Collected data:
━━━━━━━━━━━━━━━━━━━━

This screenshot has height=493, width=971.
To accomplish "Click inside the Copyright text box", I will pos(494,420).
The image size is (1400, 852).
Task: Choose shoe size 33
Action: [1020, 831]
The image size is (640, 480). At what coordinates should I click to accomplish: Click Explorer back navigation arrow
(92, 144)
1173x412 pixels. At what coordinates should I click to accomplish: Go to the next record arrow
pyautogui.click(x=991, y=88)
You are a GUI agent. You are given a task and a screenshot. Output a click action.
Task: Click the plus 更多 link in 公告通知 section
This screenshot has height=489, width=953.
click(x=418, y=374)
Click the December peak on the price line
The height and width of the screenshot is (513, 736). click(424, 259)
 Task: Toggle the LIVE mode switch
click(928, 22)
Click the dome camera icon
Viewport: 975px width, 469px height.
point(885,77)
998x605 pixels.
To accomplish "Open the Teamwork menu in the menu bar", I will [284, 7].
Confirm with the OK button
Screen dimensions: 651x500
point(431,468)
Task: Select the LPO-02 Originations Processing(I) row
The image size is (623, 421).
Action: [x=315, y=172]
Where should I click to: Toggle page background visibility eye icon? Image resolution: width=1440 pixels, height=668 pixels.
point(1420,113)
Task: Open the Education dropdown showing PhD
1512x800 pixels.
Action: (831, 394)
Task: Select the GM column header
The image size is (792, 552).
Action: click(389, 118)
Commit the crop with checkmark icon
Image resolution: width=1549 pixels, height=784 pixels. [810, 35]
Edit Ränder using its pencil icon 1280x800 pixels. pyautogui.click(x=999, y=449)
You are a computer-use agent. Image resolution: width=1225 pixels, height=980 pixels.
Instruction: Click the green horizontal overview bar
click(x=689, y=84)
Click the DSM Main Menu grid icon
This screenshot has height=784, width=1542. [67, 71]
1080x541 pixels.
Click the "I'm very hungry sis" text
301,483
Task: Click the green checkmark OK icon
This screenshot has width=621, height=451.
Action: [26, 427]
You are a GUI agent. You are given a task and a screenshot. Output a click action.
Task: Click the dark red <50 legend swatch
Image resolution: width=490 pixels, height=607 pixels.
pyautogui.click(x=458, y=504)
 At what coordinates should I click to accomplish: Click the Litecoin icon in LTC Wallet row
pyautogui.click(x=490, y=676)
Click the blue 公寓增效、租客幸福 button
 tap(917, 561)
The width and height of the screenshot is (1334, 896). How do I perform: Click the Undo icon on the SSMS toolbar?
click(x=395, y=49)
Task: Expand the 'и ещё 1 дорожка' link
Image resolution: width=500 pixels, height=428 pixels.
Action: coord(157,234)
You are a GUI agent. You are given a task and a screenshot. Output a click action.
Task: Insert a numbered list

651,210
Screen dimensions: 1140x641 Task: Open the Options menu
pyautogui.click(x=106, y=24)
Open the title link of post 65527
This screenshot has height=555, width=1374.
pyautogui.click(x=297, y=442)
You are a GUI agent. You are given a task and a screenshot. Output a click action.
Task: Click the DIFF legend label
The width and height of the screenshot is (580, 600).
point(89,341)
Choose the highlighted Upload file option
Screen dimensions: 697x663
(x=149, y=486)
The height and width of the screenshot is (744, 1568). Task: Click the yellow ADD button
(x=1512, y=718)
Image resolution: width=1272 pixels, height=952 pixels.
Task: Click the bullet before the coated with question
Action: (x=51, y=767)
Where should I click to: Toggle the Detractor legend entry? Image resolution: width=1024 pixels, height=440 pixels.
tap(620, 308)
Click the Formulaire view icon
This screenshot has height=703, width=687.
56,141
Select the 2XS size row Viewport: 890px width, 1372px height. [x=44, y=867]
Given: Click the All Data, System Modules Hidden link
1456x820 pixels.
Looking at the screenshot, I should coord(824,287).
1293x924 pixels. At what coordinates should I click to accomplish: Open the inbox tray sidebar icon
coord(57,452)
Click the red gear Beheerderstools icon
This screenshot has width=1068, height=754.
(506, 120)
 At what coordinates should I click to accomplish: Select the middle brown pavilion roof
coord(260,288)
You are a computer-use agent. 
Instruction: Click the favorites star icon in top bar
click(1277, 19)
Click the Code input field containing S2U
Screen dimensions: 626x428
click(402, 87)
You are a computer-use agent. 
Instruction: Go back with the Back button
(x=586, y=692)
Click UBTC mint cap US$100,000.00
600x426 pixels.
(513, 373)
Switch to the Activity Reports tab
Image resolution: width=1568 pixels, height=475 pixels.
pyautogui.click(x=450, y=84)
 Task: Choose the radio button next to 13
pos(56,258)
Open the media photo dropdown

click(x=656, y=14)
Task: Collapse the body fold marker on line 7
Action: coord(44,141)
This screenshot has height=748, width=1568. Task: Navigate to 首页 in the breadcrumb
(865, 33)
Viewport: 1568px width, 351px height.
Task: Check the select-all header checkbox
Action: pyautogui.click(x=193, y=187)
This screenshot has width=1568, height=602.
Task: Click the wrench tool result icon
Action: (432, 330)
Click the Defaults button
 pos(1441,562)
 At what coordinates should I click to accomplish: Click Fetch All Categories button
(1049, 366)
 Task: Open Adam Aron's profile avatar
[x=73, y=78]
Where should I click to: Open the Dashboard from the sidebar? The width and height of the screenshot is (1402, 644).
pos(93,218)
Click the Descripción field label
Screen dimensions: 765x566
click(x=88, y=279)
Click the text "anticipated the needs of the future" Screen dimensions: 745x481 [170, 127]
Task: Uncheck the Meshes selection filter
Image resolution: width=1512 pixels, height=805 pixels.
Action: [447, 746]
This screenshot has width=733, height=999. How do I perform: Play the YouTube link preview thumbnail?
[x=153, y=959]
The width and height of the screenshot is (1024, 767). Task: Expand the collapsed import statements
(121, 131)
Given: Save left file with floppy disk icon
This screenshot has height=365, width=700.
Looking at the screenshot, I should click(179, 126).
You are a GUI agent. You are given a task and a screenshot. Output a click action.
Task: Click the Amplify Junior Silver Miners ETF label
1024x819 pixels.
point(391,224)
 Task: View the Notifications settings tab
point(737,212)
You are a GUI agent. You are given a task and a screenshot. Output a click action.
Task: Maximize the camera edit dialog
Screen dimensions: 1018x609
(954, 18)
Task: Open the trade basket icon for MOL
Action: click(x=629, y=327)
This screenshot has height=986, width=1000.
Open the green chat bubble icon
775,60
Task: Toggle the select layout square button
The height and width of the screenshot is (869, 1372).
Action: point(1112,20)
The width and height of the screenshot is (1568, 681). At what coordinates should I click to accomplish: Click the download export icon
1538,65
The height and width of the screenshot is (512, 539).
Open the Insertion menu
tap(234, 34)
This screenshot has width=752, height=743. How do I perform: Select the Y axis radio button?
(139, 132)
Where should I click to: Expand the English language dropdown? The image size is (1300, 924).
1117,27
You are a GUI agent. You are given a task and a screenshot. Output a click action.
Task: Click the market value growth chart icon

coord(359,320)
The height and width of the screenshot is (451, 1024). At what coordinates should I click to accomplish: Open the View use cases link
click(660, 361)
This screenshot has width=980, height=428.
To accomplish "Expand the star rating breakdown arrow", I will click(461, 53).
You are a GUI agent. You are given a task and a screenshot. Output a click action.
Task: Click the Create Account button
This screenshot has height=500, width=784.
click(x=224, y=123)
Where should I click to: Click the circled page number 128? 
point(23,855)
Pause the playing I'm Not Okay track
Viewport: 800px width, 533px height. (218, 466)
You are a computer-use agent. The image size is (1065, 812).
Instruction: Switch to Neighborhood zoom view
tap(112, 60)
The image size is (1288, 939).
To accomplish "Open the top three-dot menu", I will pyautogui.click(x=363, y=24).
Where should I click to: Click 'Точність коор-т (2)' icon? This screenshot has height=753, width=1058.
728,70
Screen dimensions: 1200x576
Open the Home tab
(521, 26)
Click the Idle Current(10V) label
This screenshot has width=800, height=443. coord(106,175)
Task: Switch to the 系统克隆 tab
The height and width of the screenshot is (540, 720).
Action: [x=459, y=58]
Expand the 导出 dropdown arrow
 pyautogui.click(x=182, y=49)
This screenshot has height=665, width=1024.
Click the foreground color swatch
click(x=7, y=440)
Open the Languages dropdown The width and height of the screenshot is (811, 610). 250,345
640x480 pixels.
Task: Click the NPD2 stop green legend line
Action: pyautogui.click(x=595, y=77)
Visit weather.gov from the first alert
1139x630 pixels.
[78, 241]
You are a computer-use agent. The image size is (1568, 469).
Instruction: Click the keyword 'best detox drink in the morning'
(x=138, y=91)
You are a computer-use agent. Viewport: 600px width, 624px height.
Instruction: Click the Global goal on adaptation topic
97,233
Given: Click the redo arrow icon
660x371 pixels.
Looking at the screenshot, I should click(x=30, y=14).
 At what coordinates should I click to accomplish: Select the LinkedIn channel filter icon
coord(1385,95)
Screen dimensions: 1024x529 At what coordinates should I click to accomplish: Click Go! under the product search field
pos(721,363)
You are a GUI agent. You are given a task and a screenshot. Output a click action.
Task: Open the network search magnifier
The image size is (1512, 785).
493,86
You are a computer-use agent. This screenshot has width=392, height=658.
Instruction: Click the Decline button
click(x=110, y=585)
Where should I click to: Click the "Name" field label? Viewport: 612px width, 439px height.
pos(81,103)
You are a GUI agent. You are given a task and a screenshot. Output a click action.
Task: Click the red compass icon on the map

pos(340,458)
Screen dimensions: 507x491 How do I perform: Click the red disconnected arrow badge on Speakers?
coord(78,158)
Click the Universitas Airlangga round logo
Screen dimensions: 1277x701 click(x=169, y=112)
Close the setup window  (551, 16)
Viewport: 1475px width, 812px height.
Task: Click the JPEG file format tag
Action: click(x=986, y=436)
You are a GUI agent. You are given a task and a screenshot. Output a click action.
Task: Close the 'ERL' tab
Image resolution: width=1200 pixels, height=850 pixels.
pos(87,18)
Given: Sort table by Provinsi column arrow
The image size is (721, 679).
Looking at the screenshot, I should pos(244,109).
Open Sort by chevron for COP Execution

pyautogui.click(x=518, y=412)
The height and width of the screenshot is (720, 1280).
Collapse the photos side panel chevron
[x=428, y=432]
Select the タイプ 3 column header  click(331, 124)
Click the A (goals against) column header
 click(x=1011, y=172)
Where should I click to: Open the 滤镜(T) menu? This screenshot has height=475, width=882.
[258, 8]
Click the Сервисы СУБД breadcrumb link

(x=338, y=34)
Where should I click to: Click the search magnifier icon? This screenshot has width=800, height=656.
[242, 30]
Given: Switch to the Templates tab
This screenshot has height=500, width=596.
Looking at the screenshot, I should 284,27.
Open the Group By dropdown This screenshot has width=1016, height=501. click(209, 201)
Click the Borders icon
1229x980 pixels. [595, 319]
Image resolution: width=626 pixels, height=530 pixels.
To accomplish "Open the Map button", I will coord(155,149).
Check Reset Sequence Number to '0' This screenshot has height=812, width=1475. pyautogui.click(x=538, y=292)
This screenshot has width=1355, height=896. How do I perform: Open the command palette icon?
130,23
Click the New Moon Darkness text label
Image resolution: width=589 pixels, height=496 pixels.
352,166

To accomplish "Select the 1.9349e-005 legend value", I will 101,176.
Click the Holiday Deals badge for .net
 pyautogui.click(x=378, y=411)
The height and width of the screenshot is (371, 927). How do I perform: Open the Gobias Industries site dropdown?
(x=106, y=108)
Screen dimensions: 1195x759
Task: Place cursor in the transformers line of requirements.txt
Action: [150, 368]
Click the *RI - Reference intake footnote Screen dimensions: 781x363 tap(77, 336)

━━━━━━━━━━━━━━━━━━━━

GOAL OF THE EXERCISE => Reproduce exactly the lines above from the line with "Task: Toggle the select layout square button" to the line with "The height and width of the screenshot is (512, 539).", including both, and add nothing.

RESPONSE TO THIS EXERCISE =>
Task: Toggle the select layout square button
The height and width of the screenshot is (869, 1372).
Action: point(1112,20)
The width and height of the screenshot is (1568, 681). At what coordinates should I click to accomplish: Click the download export icon
1538,65
The height and width of the screenshot is (512, 539).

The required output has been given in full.